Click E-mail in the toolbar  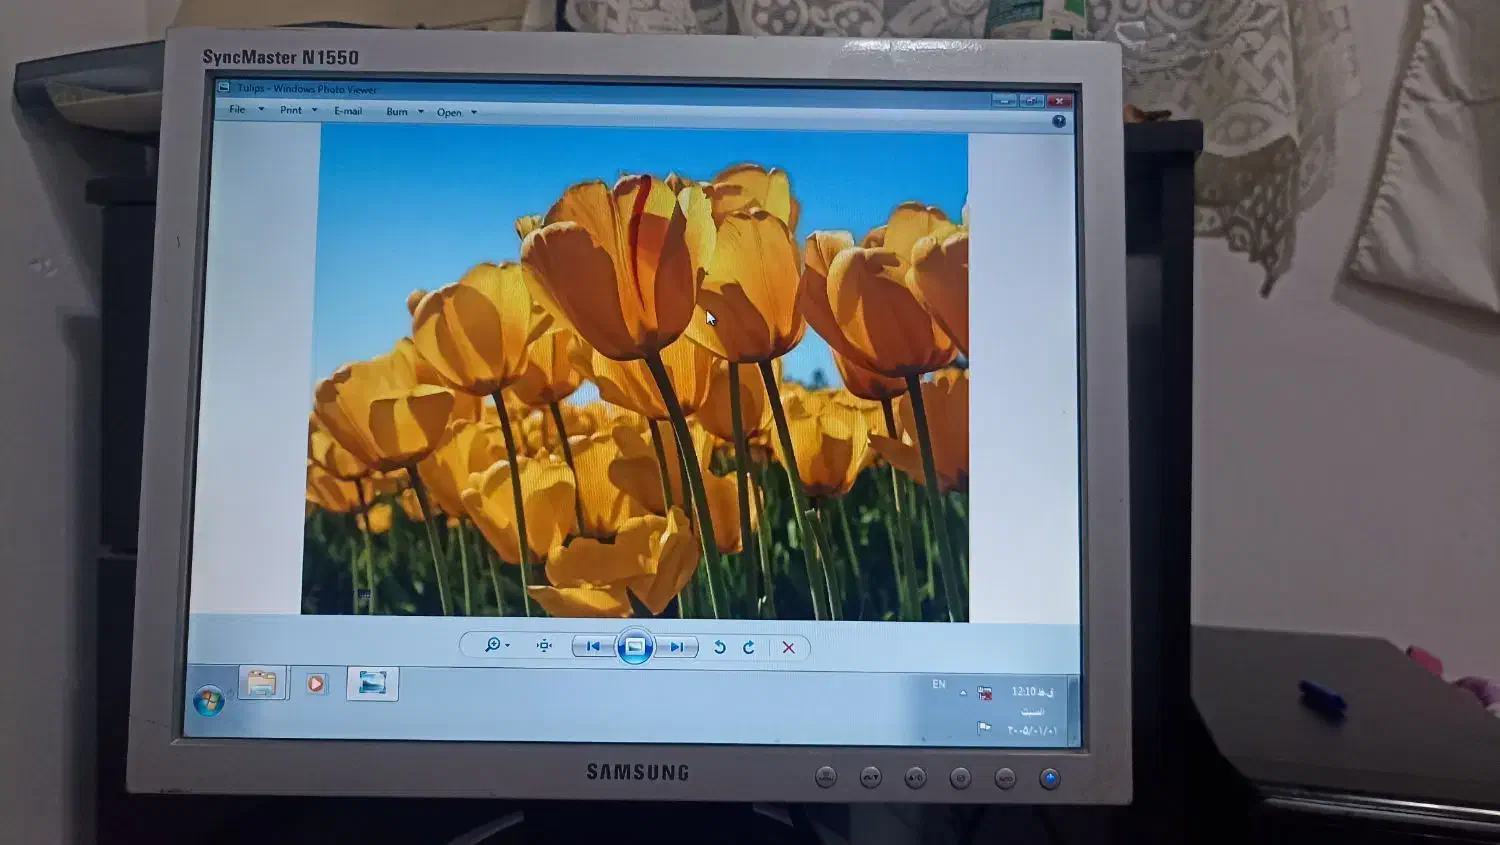[x=348, y=111]
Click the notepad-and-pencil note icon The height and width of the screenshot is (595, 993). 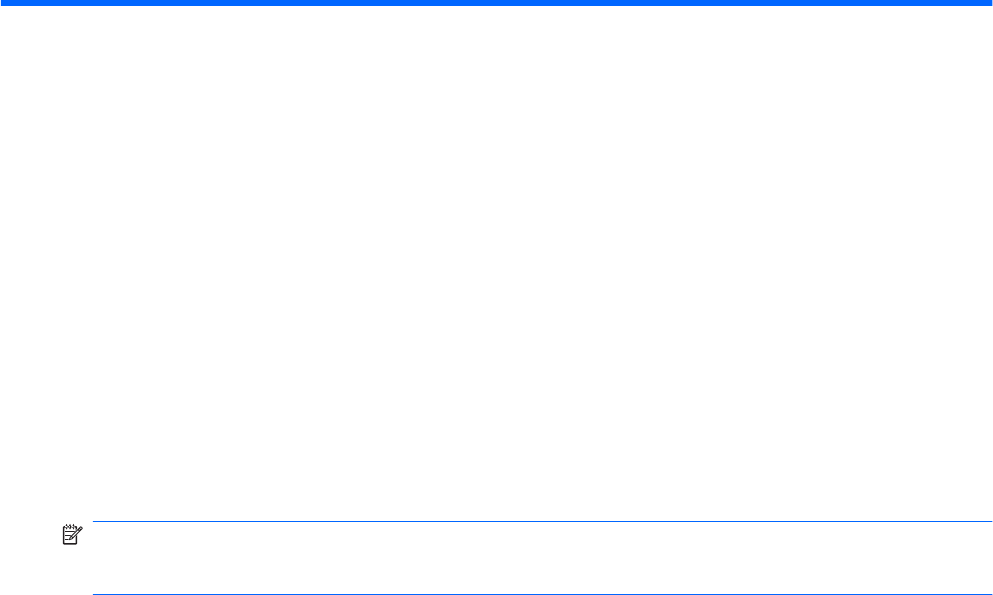(x=72, y=535)
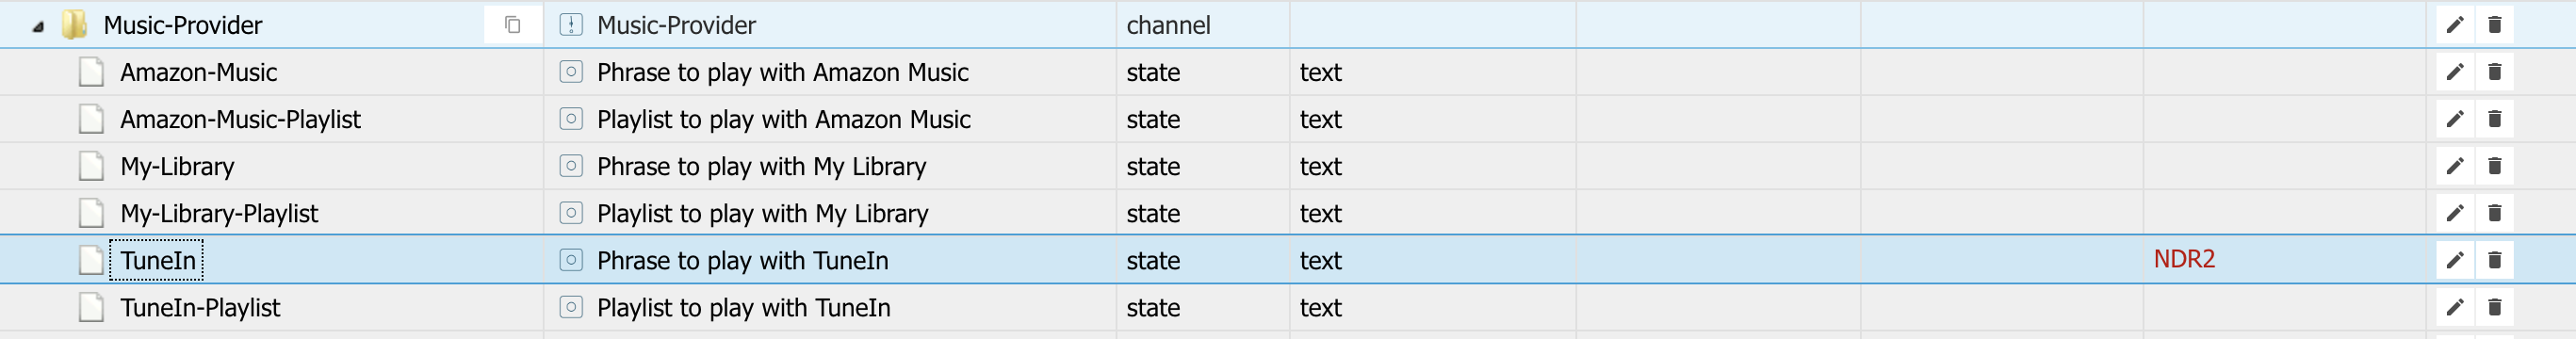Delete the Amazon-Music-Playlist state
This screenshot has width=2576, height=339.
click(2494, 119)
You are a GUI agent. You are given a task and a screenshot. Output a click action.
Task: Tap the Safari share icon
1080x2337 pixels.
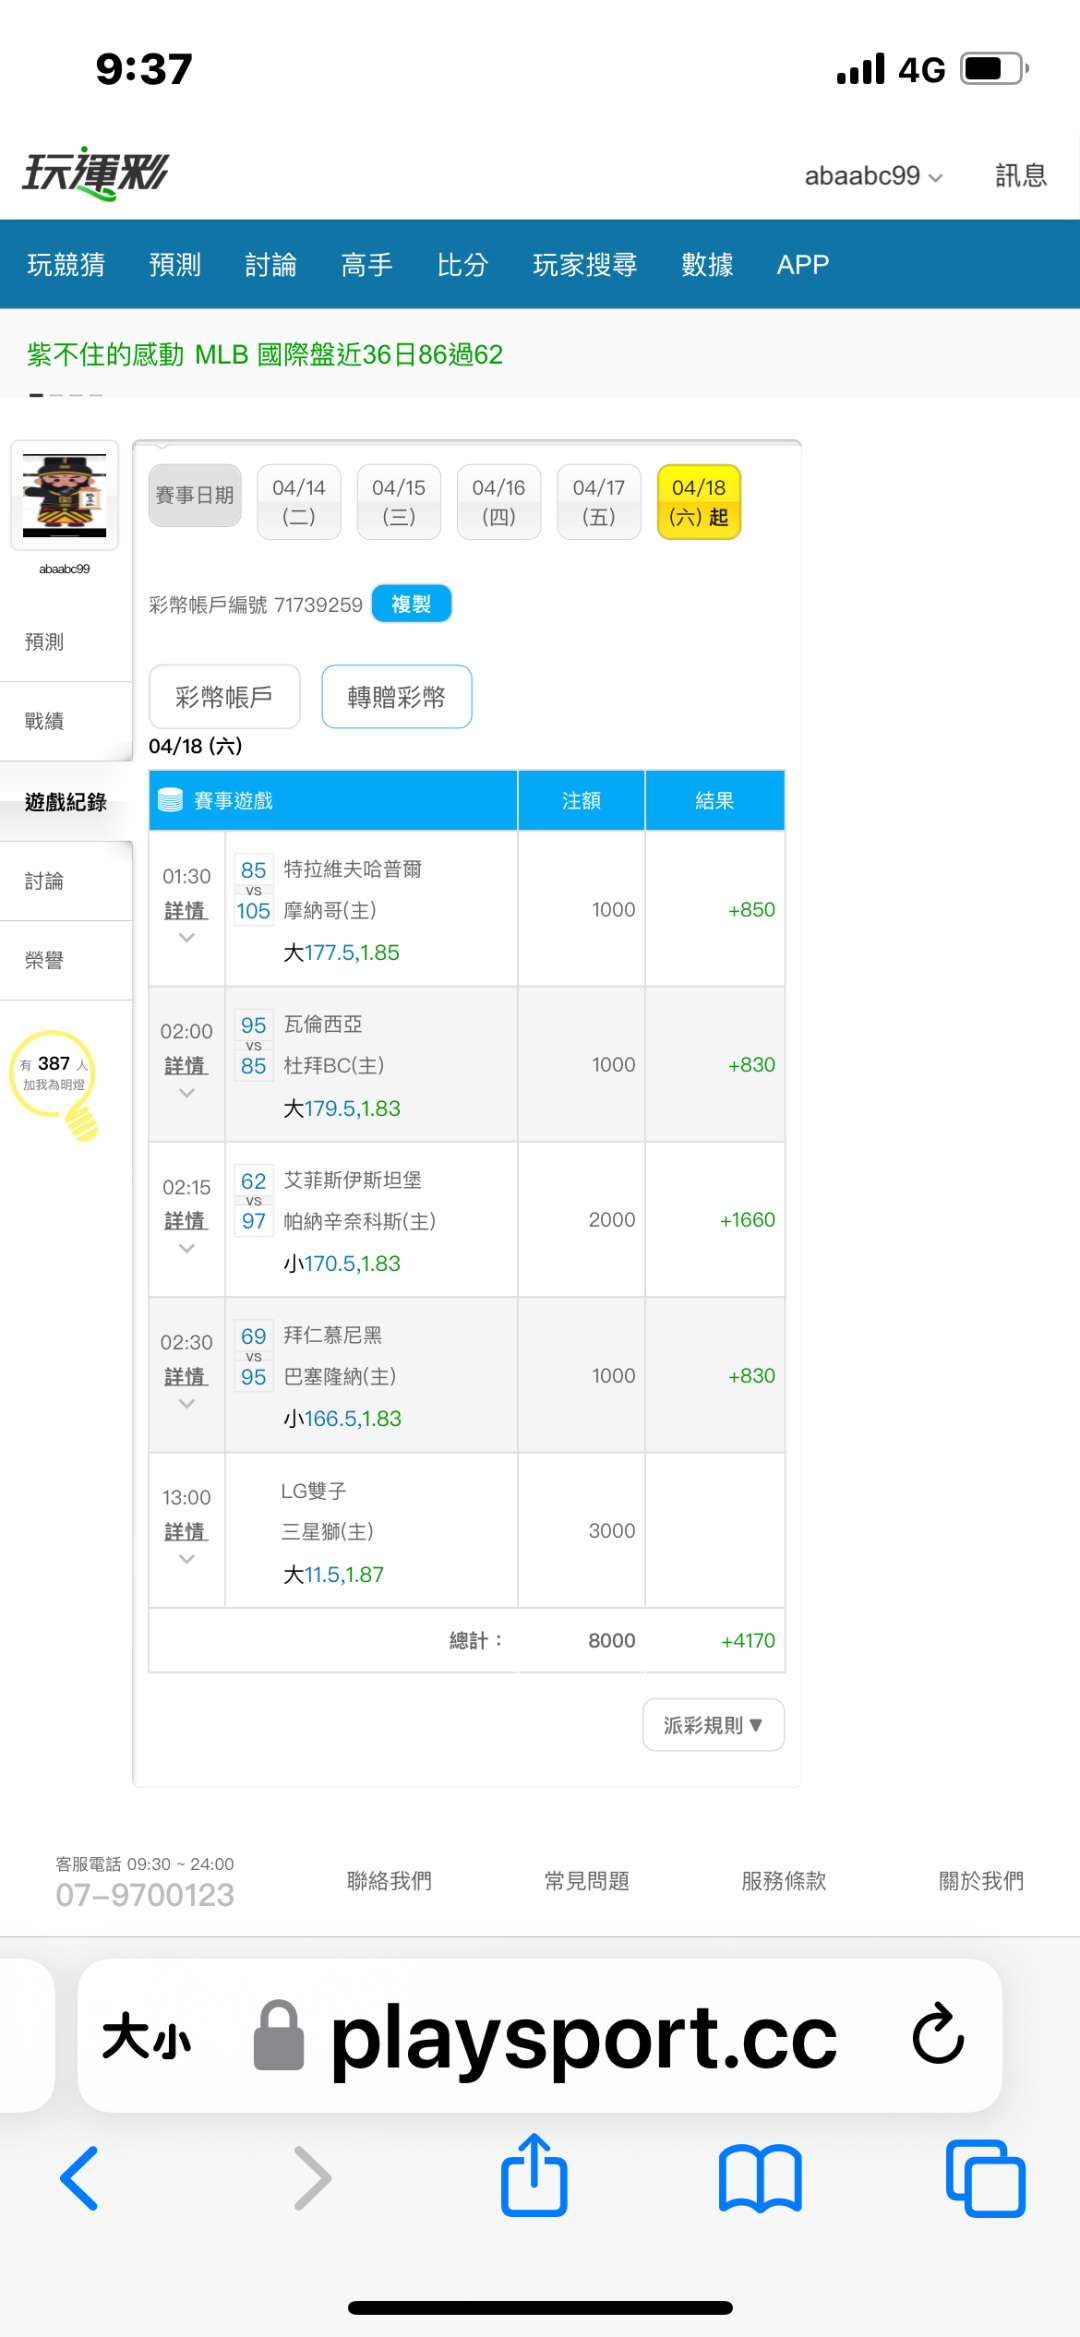click(534, 2176)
------------
In the records above, find the line containing "You are a GUI", then please restate it and each line after it word for word, pictures excluded.

You are a GUI agent. You are given a task and a screenshot. Output a click action.
Task: Tap the Safari share icon
1080x2337 pixels.
click(534, 2176)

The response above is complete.